ADR-0004 — Deep learning: tested, not assumed

  • Status: Accepted
  • Date: 2026-06-03
  • Author: Maxime GOURGUECHON
  • Related: ADR-0002, reports/dl_vs_ml.md, reports/model_benchmark.md

Context

The brief asks for a deep-learning model and a justification of its use versus classical ML. On 50k tabular rows, gradient-boosted trees are the well-evidenced default; deep nets typically need more data and tuning to compete. We also know (ADR-0002) the data is signal-free, which caps achievable performance for any model at "no skill".

Decision

Implement a regularised PyTorch tabular MLP (BatchNorm + dropout + early stopping) and benchmark it head-to-head against the tuned XGBoost/LightGBM/ CatBoost models, using the identical preprocessing and splits. Let the held-out metrics, not preference, decide.

Result (held-out)

Task Tabular MLP Best booster
Regression R² ≈ −0.005 ≈ −0.001
Classification ROC-AUC ≈ 0.49 ≈ 0.51

Both sit at no-skill. The MLP's early stopping firing after ~10 epochs confirms there is no structure to fit.

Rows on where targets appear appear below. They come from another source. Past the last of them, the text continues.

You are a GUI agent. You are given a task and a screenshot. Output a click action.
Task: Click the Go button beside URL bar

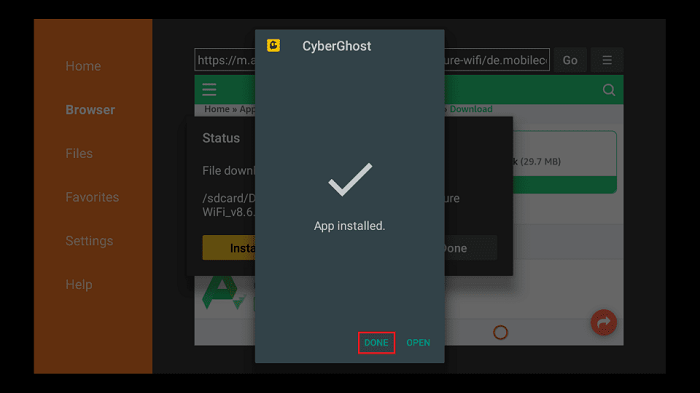pyautogui.click(x=570, y=60)
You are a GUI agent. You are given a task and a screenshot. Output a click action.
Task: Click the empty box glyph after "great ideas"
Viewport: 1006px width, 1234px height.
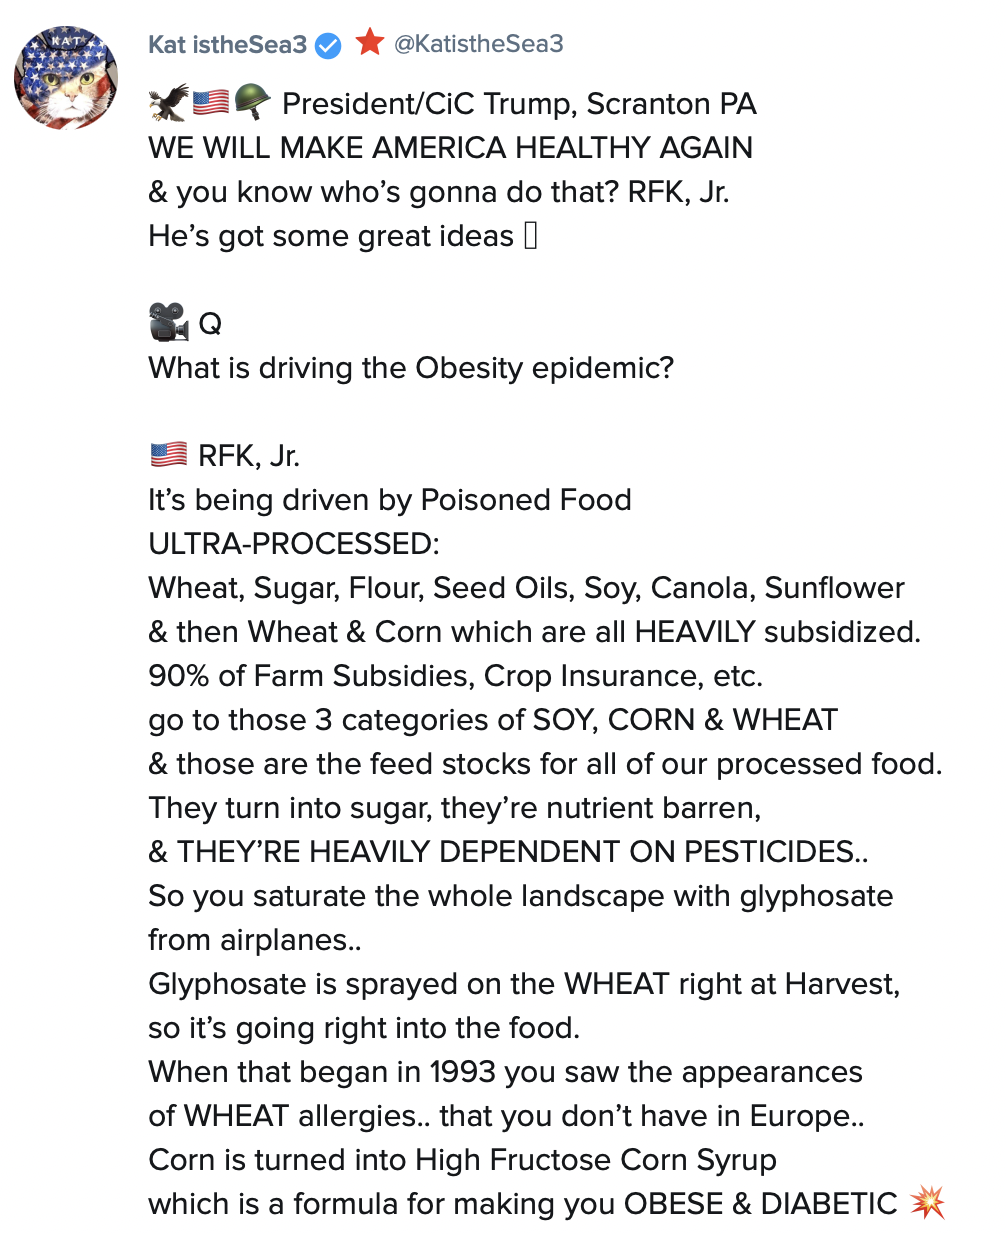coord(531,236)
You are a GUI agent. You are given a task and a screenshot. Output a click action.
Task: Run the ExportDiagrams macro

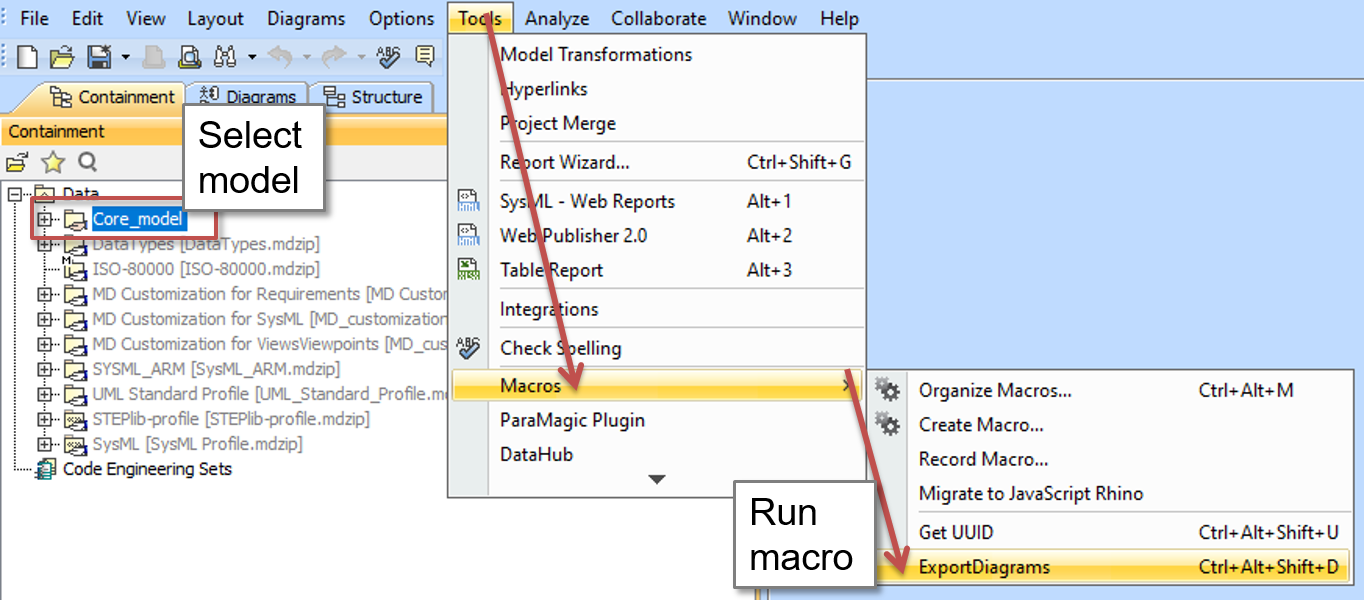pos(984,567)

Rationale for the final choice

  • Boosting is the right default for tabular data of this size: equal (null) accuracy here, but cheaper to train, more robust, and directly explainable with tree SHAP (used in the app).
  • DL is not justified for this dataset. We keep the implementation in the repo as evidence of the comparison, but the production model is a booster.
  • Reproducibility: a Windows/Anaconda OpenMP clash (libiomp5md.dll) is neutralised in-code (KMP_DUPLICATE_LIB_OK) so the DL path runs everywhere.

Consequences

  • + The DL decision is defensible with numbers, not hand-waving.
  • + Demonstrates breadth (PyTorch training loop, early stopping) without over-engineering the deployed artefact.
  • Carries a torch dev dependency; kept out of the slim runtime image.